А чего стоит вот эта скороговорка: "Не имеет значения, в какие формы выливается сия самоценность: безмерность в мире мер или добровольное несовпадение со временем". Из памяти невольно при этом вырывается вопль-вопрос Марины Цветаевой: "Что же мне делать, певцу и первенцу, В мире, где наичернейший — сер! Где вдохновенье хранят, как в термосе! С этой безмерностью В мире мер?!"
Правда, и сама Цветаева сетовала: "Безмерность моих слов — только слабая тень безмерности моих чувств".

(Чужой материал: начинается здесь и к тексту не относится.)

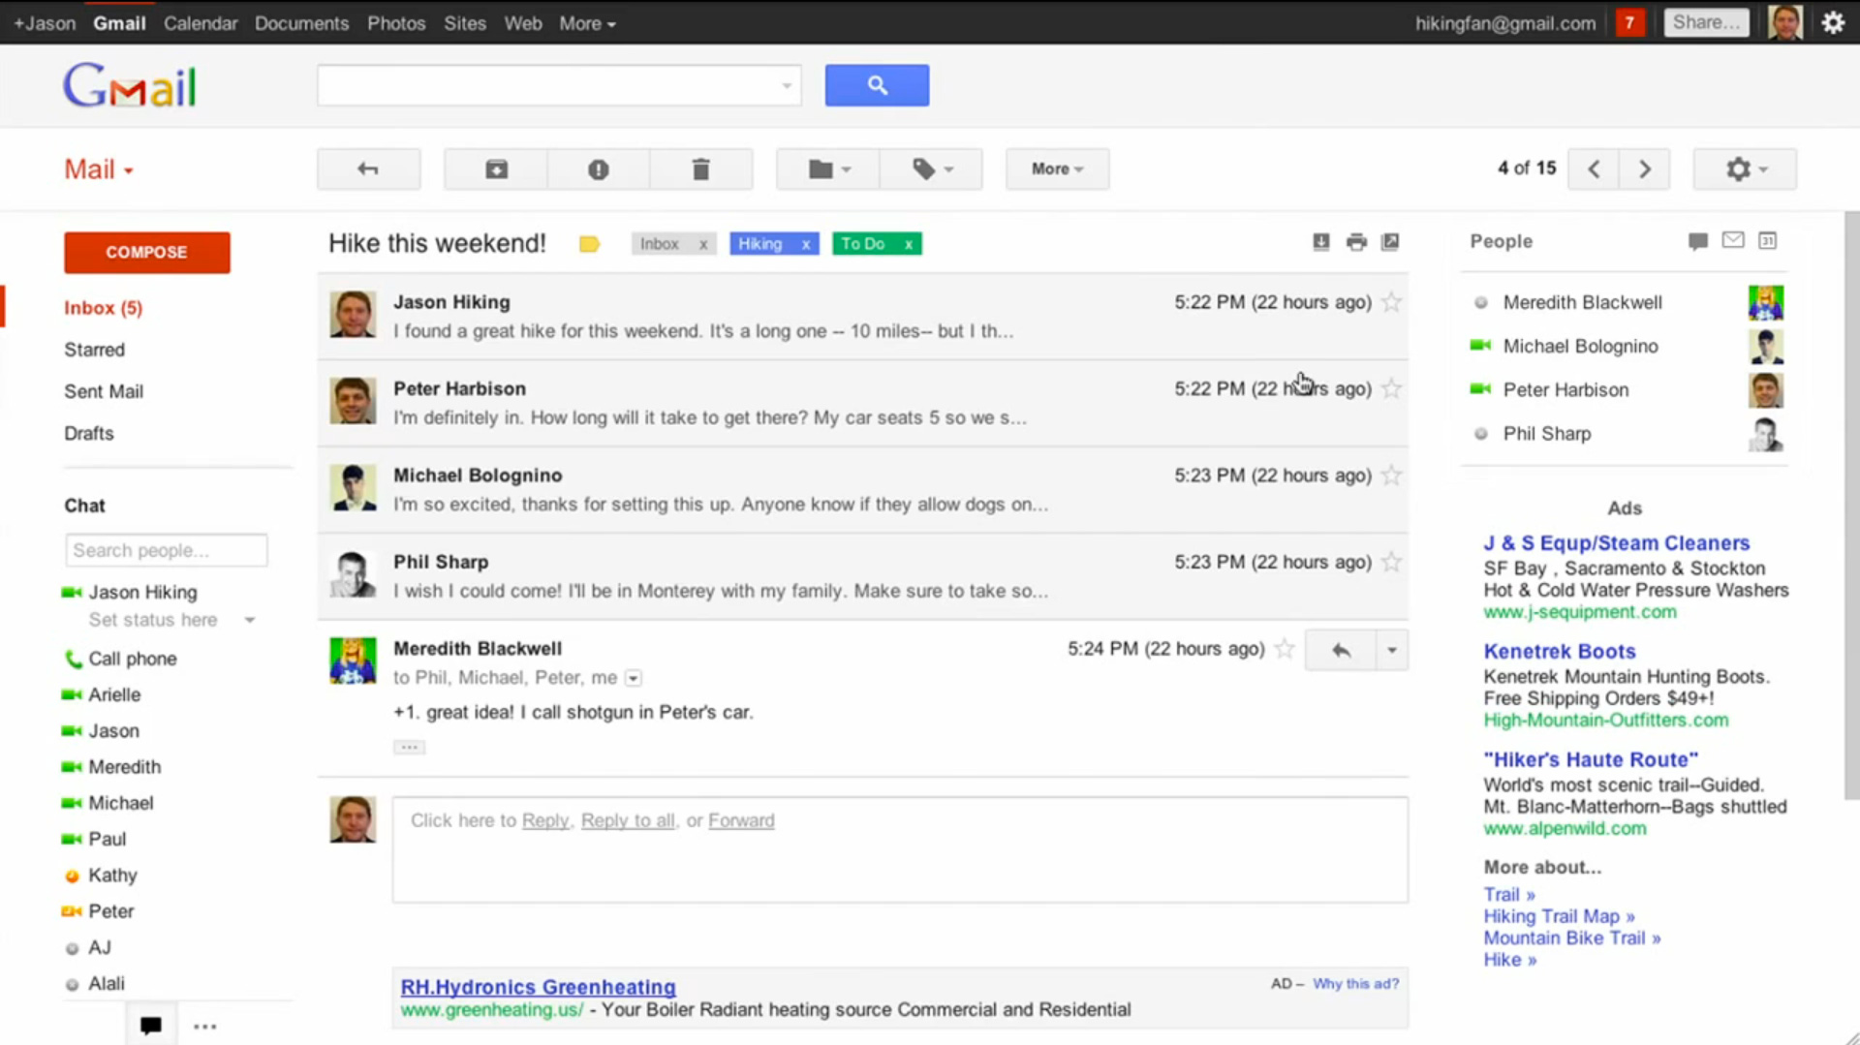Click the Reply to all link

[x=628, y=820]
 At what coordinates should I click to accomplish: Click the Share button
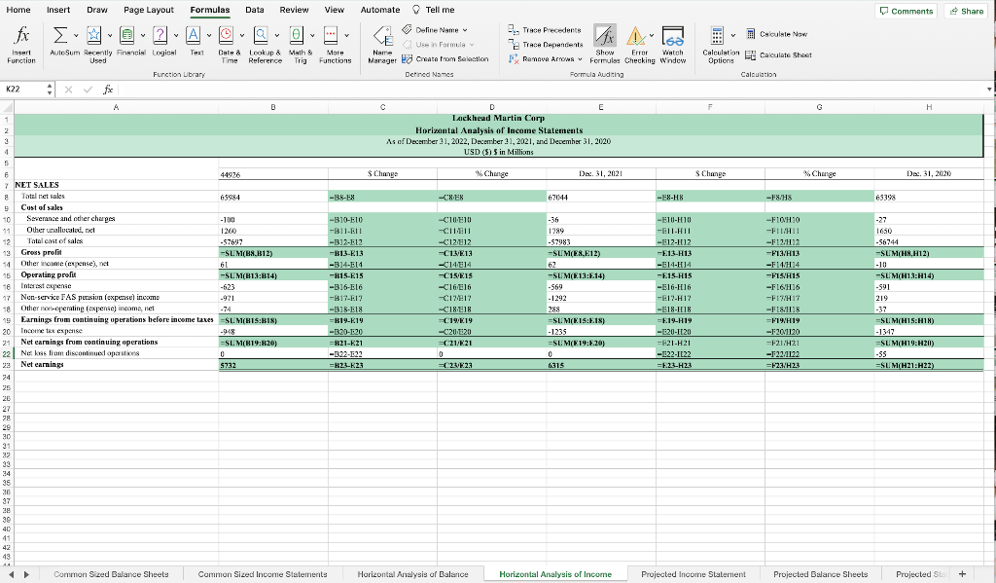pos(964,9)
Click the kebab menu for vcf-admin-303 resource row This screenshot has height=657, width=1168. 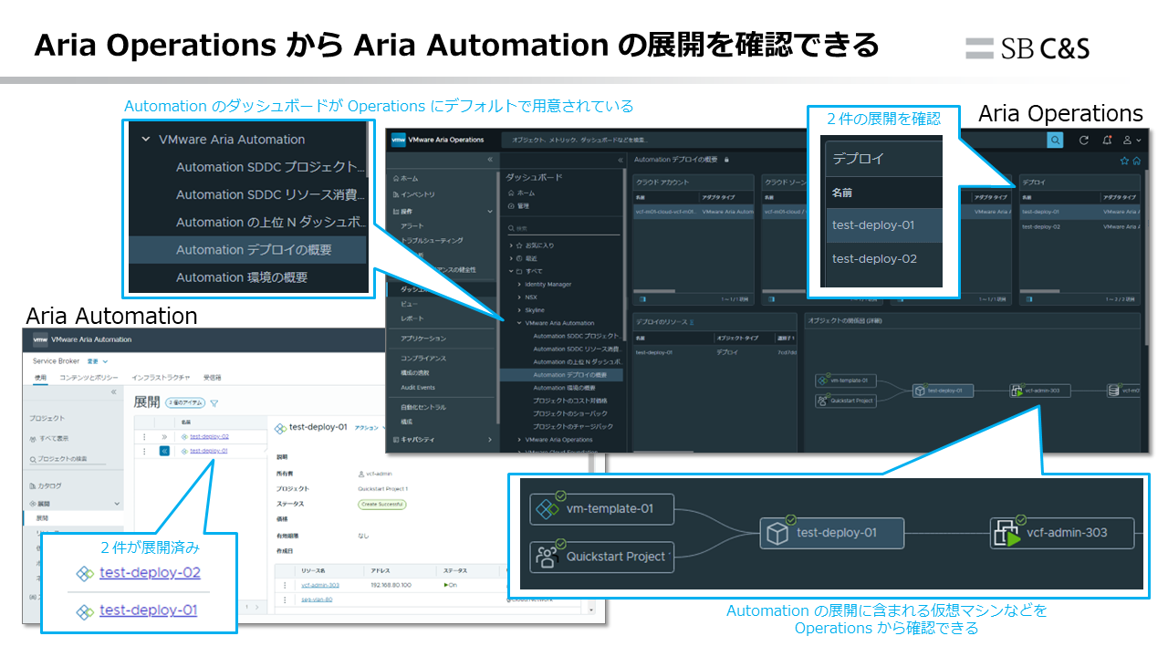pos(285,585)
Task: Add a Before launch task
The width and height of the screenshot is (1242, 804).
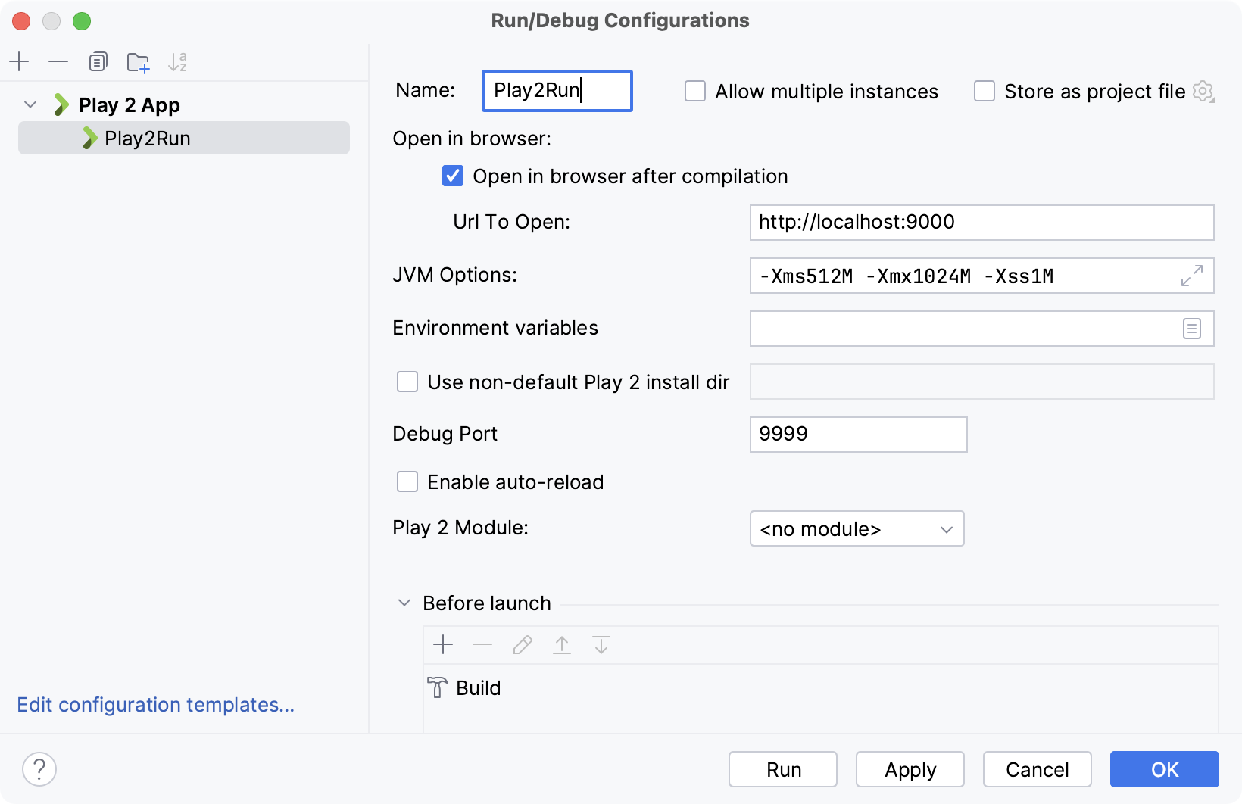Action: click(443, 645)
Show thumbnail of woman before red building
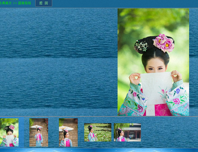 coord(127,133)
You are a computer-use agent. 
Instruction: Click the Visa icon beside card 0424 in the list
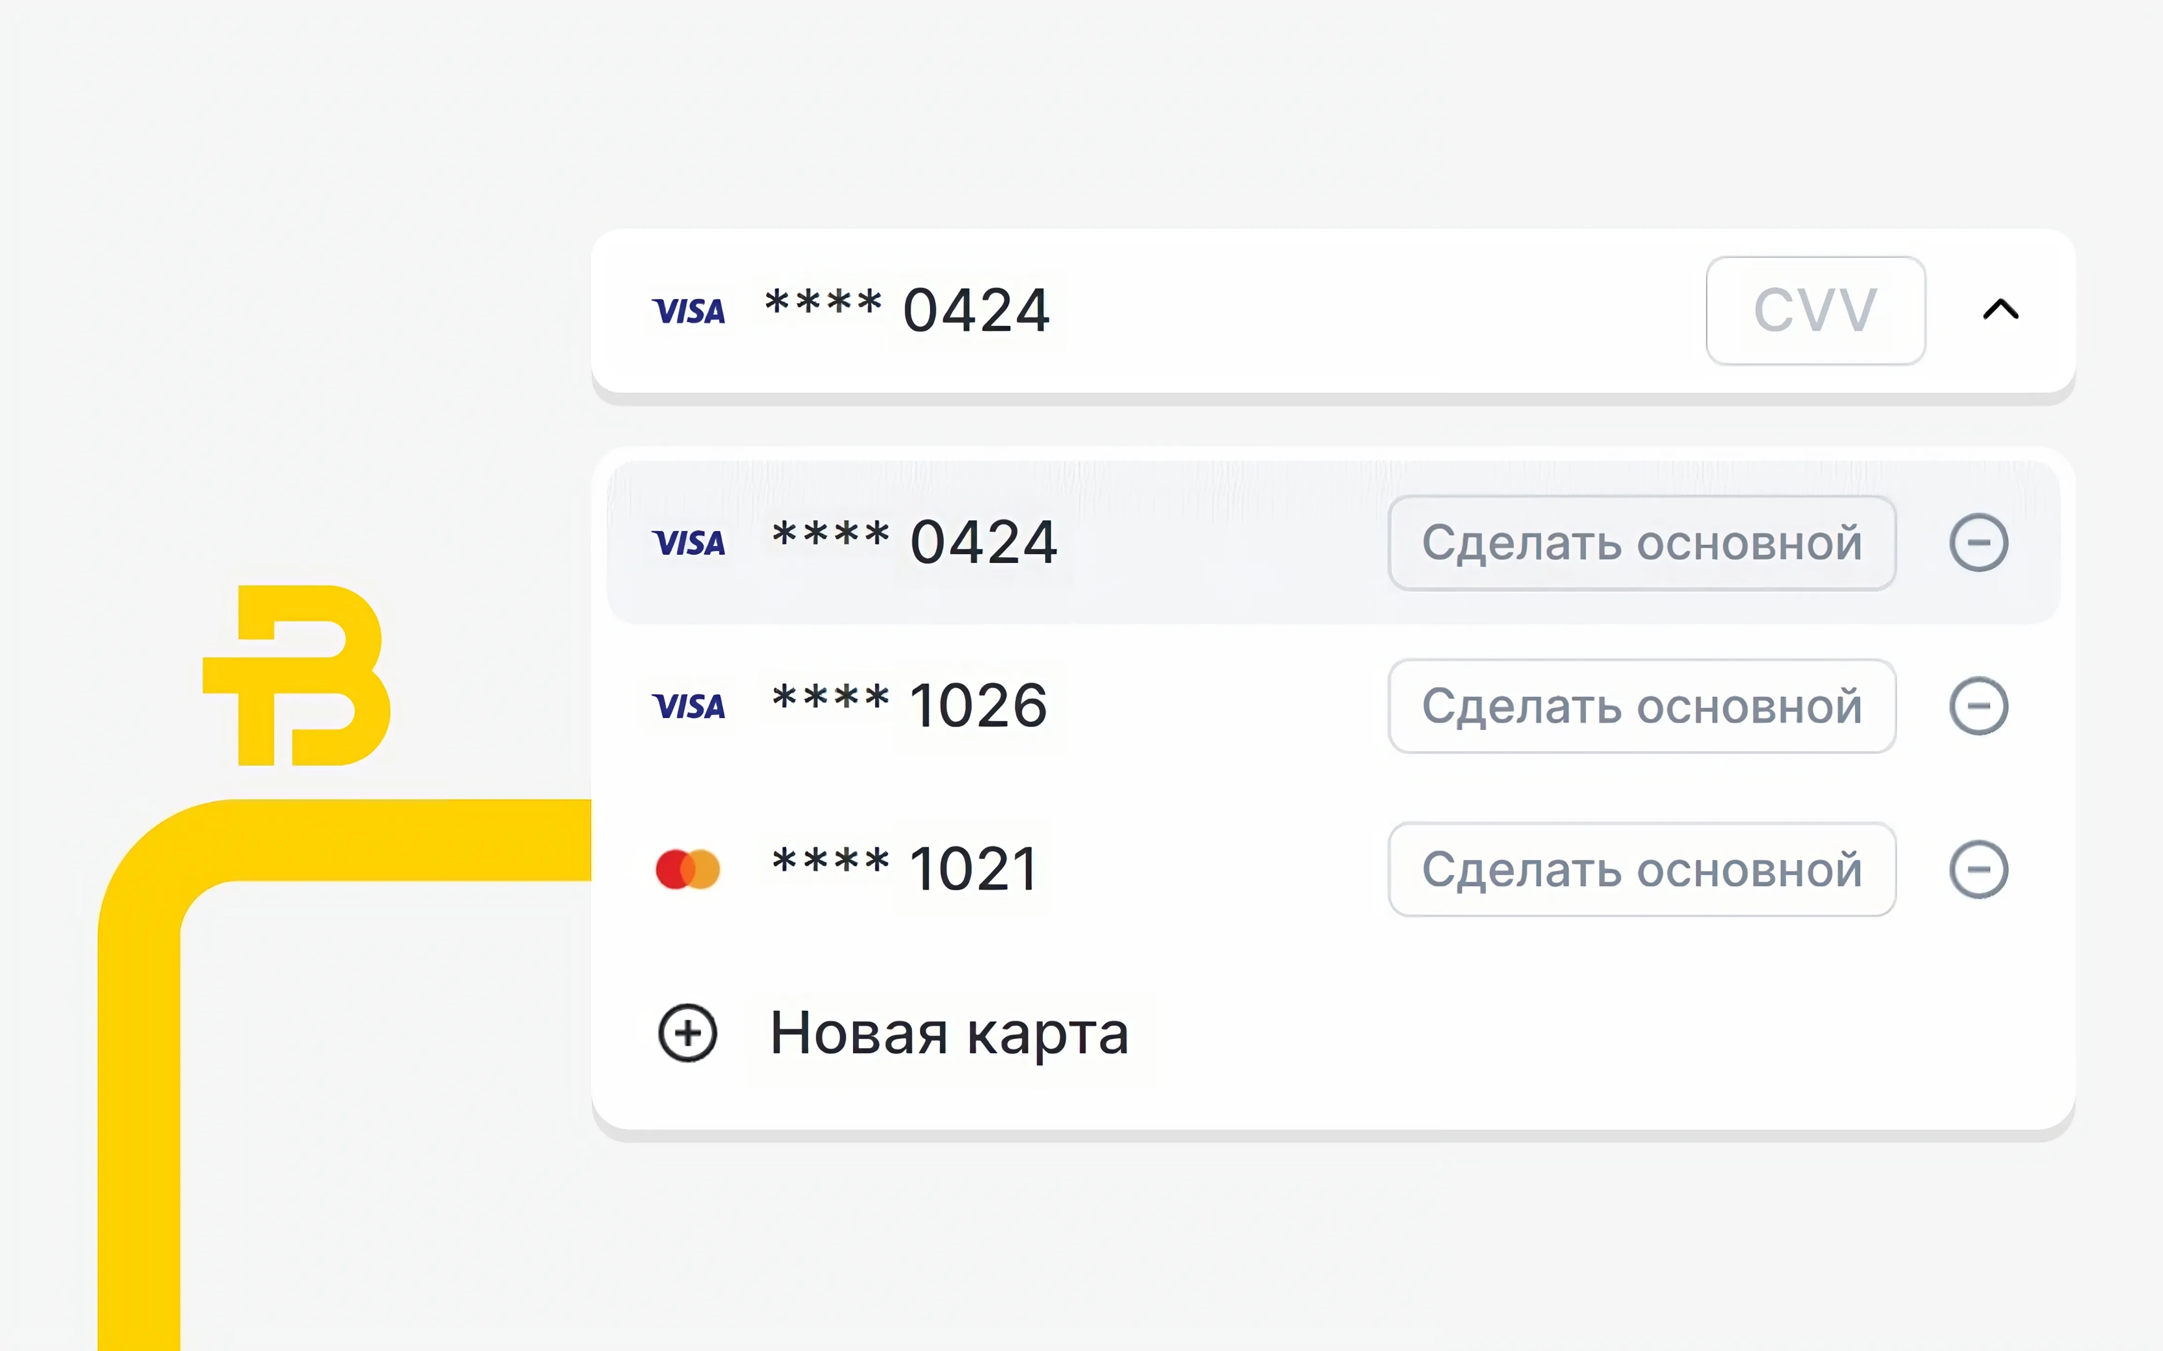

Что ж, у неё — "Душа, не знающая меры..." И, видно, здесь на земле, "в мире мер", её чувства осуществиться не смогут... Здесь люди при встречах "сшибаются лбом". И лишь за чертой, где начинается запредельное, в ином мире, в Небе поэта, в мире вымечтанном и совершенном, все "замыслы" и "вымыслы" сбываются. А здесь только "лютая юдоль" да "дольняя любовь". Здесь лишь знаки Бога, зовущие неведомо куда, вспыхивающие в душе и выплёскивающиеся наружу:
Бог с замыслами! Бог с вымыслами!
Вот: жаворонком, вот: жимолостью,
Вот: пригоршнями — вся выплеснута,
С моими дикостями — и тихостями,
С моими радугами заплаканными,
С подкрадываньями, с заборматываньями...
Недоброжелательным читателям и критикам М.Цветаева давала резкую отповедь: "Такому читателю имя — чернь. О нём говорил и его ненавидел Пушкин, произнося: "поэт и чернь". (...) Такой читатель — враг, и грех его — хула на Духа Свята. В чём же этот грех? Грех не в темноте, а в нежелании света, не в понимании, а в сопротивлении пониманию, в намеренной слепоте и злостной предвзятости. В злой воле к добру" (из статьи "Поэт о критике").